Segundo Balbi, ocorreu um "evento anômalo, singular, curto, violento e não nuclear, consistente com uma explosão" em um ponto próximo a onde o submarino desapareceu.
O anúncio foi feito depois de a Marinha ser informada por Rafael Grossi, embaixador argentino na Áustria. Grossi foi diretor-adjunto da IAEA (Agência Internacional de Energia Atômica, na sigla em inglês) e tem experiência reconhecida na área nuclear.
Grossi pediu ajuda à Organização do Tratado de Proibição Completa de Testes Nucleares, que tem equipamentos para detectar testes nucleares e por isso captou a possível explosão no mar.

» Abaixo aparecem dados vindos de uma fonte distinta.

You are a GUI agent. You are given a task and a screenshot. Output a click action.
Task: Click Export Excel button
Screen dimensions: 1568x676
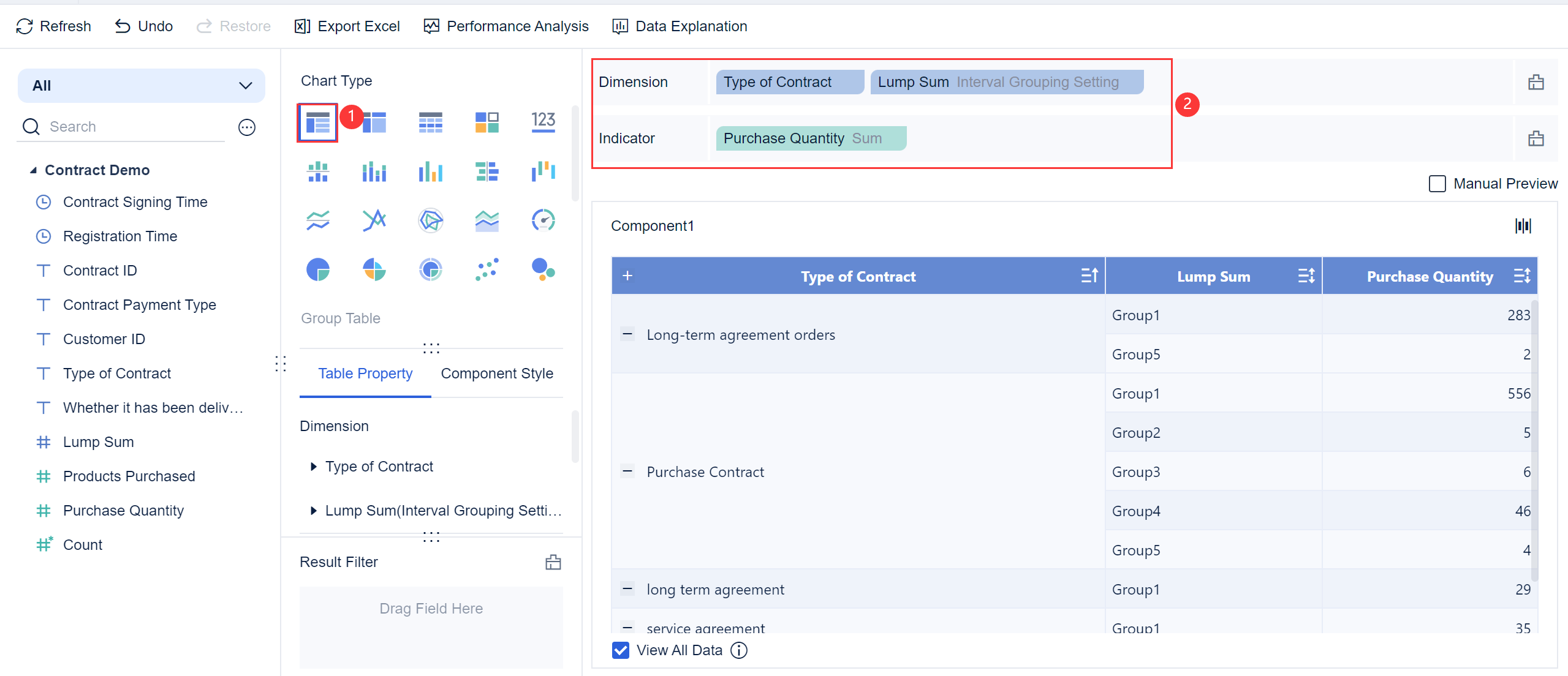coord(347,26)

O incidente teria ocorrido a 30 milhas do local em que o ARA San Juan teria feito seu último contato. Após a informação na quarta sobre a "anomalia hidroacústica", foram enviados para o local navios com sondas e aeronaves argentinas, norte-americanas e brasileiras.
Balbi reforçou, porém, que ainda não se tem certeza de que se trata do submarino buscado. "Não sabemos o que provocou esse ruído, nem se se trata do ARA San Juan, mas as informações sobre a localização coincidem", afirmou.
Indagado sobre o fator tempo e o fato de especialistas dizerem que, em caso de estar submerso, o submarino já estaria com pouco ou nenhum oxigênio, Balbi reforçou: "Seguiremos buscando, até ter evidência concreta de onde está o submarino e nossos 44 tripulantes".
A localização com que as forças de busca trabalham está no golfo de San Jorge, a 434 km da costa, a sudeste da península Valdés, na Província de Chubut. Antes da entrevista coletiva de Balbi, as informações foram repassadas a familiares dos 44 tripulantes.
"Pedaço de arame"
"Mataram o meu irmão, filhos da puta. Mataram o meu irmão porque o fizeram navegar num pedaço de arame", gritou um parente que saía da Base Naval de Mar del Plata depois de ser informado do último boletim da Marinha.
"É a primeira vez que venho à base (naval) e acabo de saber que sou viúva", declarou, aos prantos, Jessica Gopar, esposa de um dos 44 tripulantes do submarino desaparecido há oito dias, após ser informada nesta quinta-feira (23) de uma explosão em 15 de novembro no Atlântico Sul.
Fernando Santilli, eletricista do "ARA San Juan", "foi meu grande amor, tínhamos sete anos de namoro, seis de casamento e temos um filho, Stefano, que custou muito até que Deus nos enviasse", declarou em frente à base naval de Mar del Plata, 400 quilômetros ao sul de Buenos Aires, onde os familiares receberam a notícia. O filho do casal tem apenas um ano e acabou de aprender a dizer 'papai' durante sua ausência, de acordo com uma carta postada no Facebook de Jessica.
"Morreram todos"
"Todos morreram, foi a primeira coisa que pensei", disse sobre o momento em que soube da explosão. Tinha em suas mãos um cartão manuscrito com a fotografia de seu filho trazido para deixá-lo na entrada do prédio naval, preenchido com mensagens para a tripulação. Jessica afirmou que antes da terrível notícia, "deram-me um copo de água e um comprimido para a pressão". "Não irá me servir de nada uma placa que diz 'os heróis de San Juan'", declarou antes de se afogar novamente em lágrimas.
Entenda o caso
O submarino argentino ARA San Juan, com 44 tripulantes, está desaparecido desde o último dia 15. A embarcação estava em um exercício de vigilância na zona econômica exclusiva marítima argentina a cerca de 400 km a leste de Puerto Madryn, na Patagônia (sul do país). Ele se dirigia de volta à sua base em Mar del Plata, ao norte, quando as comunicações foram interrompidas.
O San Juan, de propulsão que combina motores a diesel (para uso na superfície) e elétrico (quando submerso), é uma arma de patrulha e ataque com torpedos.
Ele é um dos três submarinos à disposição de Buenos Aires. Ele faz parte da classe TR-1700, construída pela Alemanha a pedido da Argentina. Dois dos seis barcos desse modelo foram entregues, mas o programa não foi adiante. A embarcação irmã do San Juan, o Santa Cruz, está em atividade.
O San Juan foi completado em 1985, e passou por uma longa revisão para lhe dar mais 30 anos de vida útil que acabou em 2013. A Marinha argentina, como suas Forças Armadas de forma geral, passam por um processo de degradação acelerada há muitos anos. Possui 11 navios principais de superfície, 3 submarinos, 16 embarcações de patrulha costeira, entre outros.
A circunstância evoca uma tragédia ocorrida no ano 2000, quando o submarino nuclear russo Kursk sofreu uma explosão no seu compartimento de armas e afundou no mar de Barents -os 118 tripulantes morreram, muitos por asfixia.